PL Capital - Prabhudas Lilladher, one of the most trusted financial services organisations in India, has released its report on Diwali picks for 2025. Below are the top picks from its Institutional Research desk.

Happy Diwali

Samvat 2081 has been volatile year with NIFTY giving only 3% return while yellow metal making new lifetime highs with 57% return. The year saw many highs for India including “Operation Sindoor”, commissioning of several landmark infra projects and “Make in India” initiatives. Global geopolitical situation remains volatile with US intending to impose its hegemony through tariffs and other means in an increasingly multipolar world. This is leading to a wave of global protectionism which is negative for trade and will impact global growth in future. Rising geopolitical uncertainties are leading to accumulation of precious metals by central banks, leading to sharp spiral in prices. India is absorbing the impact of penal tariffs and hefty increase in fee for H-1B visas. Although there are expectations around concluding a trade deal with the US in a few months, the scenario looks increasingly tough given sustained differences on agriculture, dairy, GM crops and labor-intensive industries.

With Govt capex being more than 3x in past 4 years and up 43% in YTD26, all hopes rest on revival in domestic demand and private capex. The conditions seem ripe for revival of consumption demand given 1) normal monsoons, 2) benign inflation, 3) 100bps cut in interest rates, 4) significant cut in GST rates on consumer discretionary and daily use items and 5) benefits of tax cuts in FY26 budget. Markets have been holding its ground despite Rs850bn selling by FII’s YTD due to strong DII inflows and big change in the trend looks unlikely. We believe large caps will provide more certain and steady returns in an uncertain environment as small/mid-caps continue to trade at a premium. India US trade deal can be a big trigger for markets.

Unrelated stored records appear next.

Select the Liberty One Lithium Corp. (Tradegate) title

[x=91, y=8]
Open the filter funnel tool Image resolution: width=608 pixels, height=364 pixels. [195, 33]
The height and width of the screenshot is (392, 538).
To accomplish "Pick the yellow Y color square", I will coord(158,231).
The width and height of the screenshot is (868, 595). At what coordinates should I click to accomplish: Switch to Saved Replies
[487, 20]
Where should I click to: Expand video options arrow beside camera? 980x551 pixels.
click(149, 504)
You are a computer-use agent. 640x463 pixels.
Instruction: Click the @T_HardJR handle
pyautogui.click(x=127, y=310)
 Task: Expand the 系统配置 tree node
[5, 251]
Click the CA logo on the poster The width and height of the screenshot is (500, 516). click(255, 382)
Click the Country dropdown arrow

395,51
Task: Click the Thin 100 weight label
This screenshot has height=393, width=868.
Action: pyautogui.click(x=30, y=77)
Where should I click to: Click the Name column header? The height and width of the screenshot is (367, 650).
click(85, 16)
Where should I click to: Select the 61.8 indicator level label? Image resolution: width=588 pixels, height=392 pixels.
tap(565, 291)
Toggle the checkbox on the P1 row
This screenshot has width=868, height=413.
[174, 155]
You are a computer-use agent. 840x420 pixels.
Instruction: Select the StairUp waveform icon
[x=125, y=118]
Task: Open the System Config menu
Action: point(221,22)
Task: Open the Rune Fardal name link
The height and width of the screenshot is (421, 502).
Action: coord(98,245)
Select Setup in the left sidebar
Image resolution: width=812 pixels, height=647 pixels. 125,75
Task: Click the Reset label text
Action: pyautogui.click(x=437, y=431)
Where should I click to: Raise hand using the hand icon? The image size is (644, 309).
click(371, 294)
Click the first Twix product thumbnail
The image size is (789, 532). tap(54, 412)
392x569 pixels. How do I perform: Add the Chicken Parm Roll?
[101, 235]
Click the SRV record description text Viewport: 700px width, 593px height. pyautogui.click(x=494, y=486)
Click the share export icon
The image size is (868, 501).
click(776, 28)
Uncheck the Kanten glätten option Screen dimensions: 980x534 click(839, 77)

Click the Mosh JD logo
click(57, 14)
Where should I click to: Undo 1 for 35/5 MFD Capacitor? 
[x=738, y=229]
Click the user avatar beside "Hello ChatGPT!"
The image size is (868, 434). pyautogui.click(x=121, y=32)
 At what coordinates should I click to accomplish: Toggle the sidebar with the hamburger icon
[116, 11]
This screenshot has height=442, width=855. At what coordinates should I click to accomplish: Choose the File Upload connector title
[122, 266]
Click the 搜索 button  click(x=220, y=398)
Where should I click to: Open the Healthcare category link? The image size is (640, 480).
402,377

* Top Diwali Picks by Institutional Research Desk headed by Mr. Amnish Aggarwal, Director – Research, Institutional Equities, PL Capital.

* Large Cap Picks

* Apollo Hospitals Enterprise (APHS IN) | CMP: Rs7,691 | TP: Rs9,300 | MCap: Rs1,103.1bn
APHS, India’s largest omni-channel healthcare provider, is well-placed for growth driven by its strong brand, dominant pharmacy network, and ~3,600-bed expansion plan. The demerger of Apollo HealthCo and integration with Keimed unlocks value while breakeven visibility in Apollo 24/7 adds comfort. At consol level, APHS’s EBITDA grew at ~28% CAGR over FY21-25. Overall, we estimate 26% EBITDA CAGR over FY25-28E. We ascribe 27x EV/EBITDA multiple to hospital and HealthCo Sept 2027E based on Sept FY27E.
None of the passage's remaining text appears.